WRITTEN EXERCISE | Update the lines from the one containing "You are a GUI" through the end of the data, replacing "magnifier" with "magnifying glass" and keeping everything else the same. Leave the pictures out of your answer.

SUPPLIED DATA |
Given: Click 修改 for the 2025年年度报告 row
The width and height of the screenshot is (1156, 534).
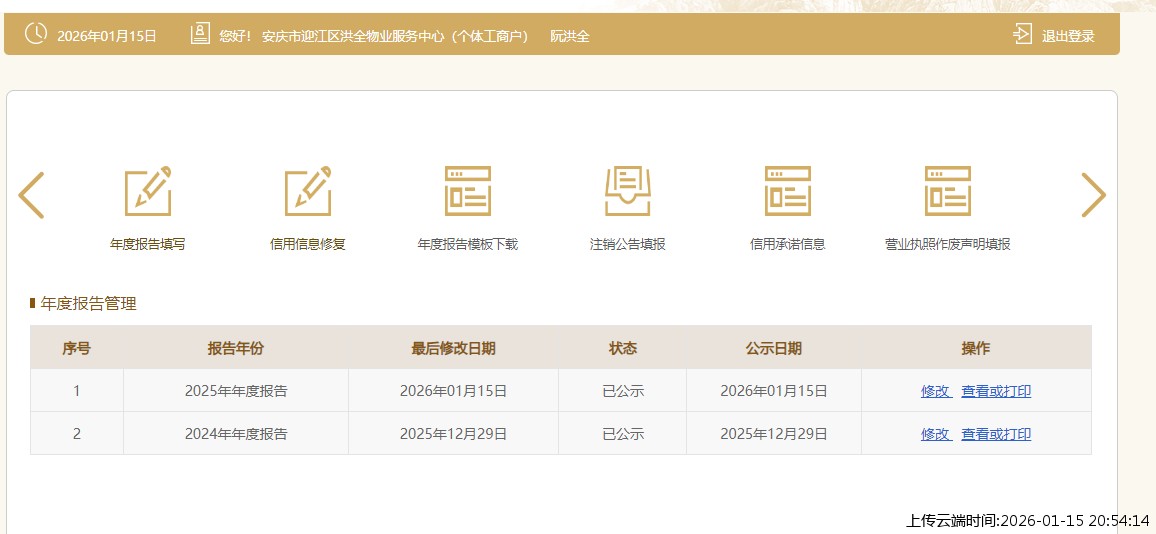Looking at the screenshot, I should pos(935,391).
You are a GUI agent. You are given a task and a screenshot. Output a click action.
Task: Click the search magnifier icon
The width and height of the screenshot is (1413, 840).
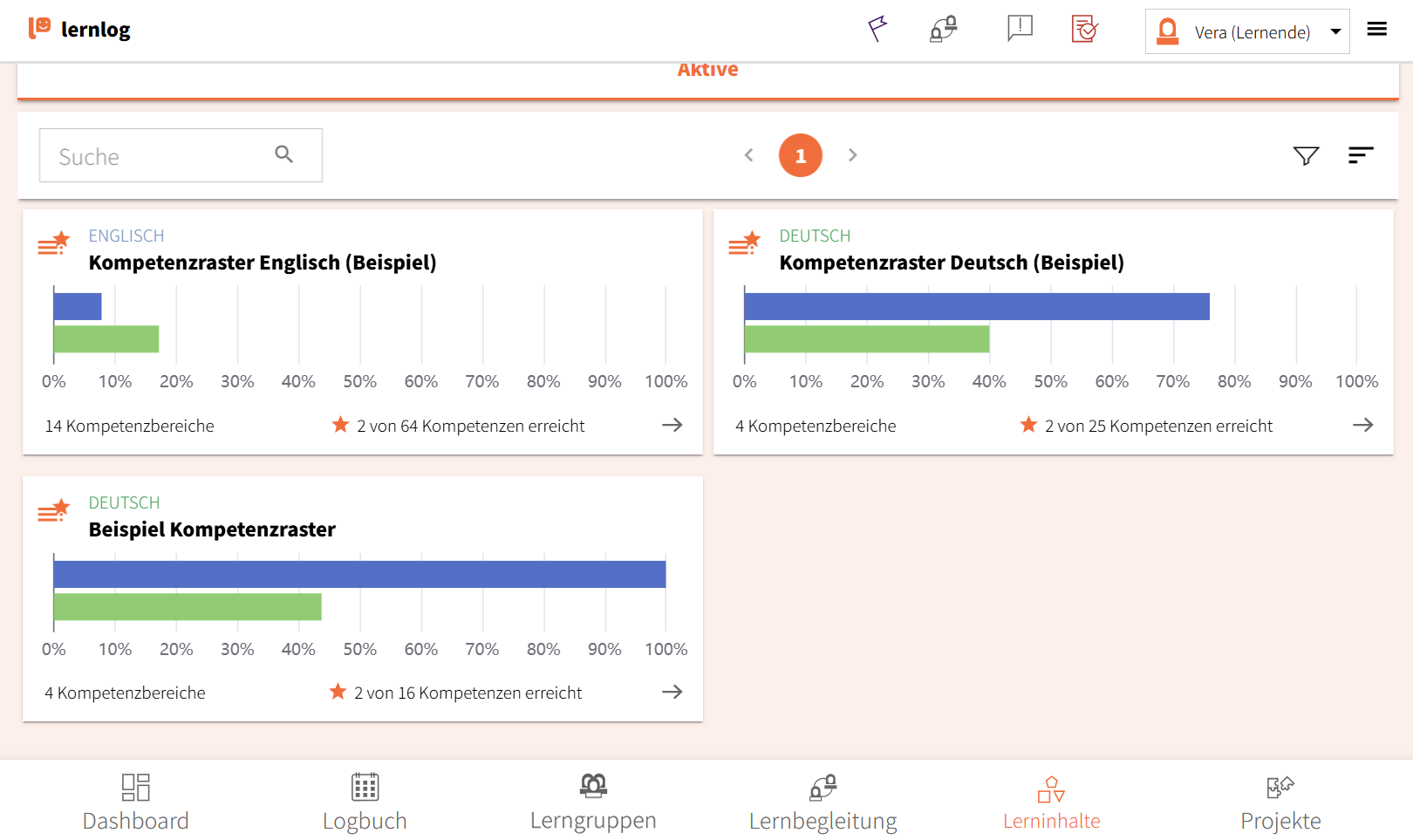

SOLUTION |
You are a GUI agent. You are given a task and a screenshot. Output a click action.
Task: Click the search magnifying glass icon
The width and height of the screenshot is (1413, 840).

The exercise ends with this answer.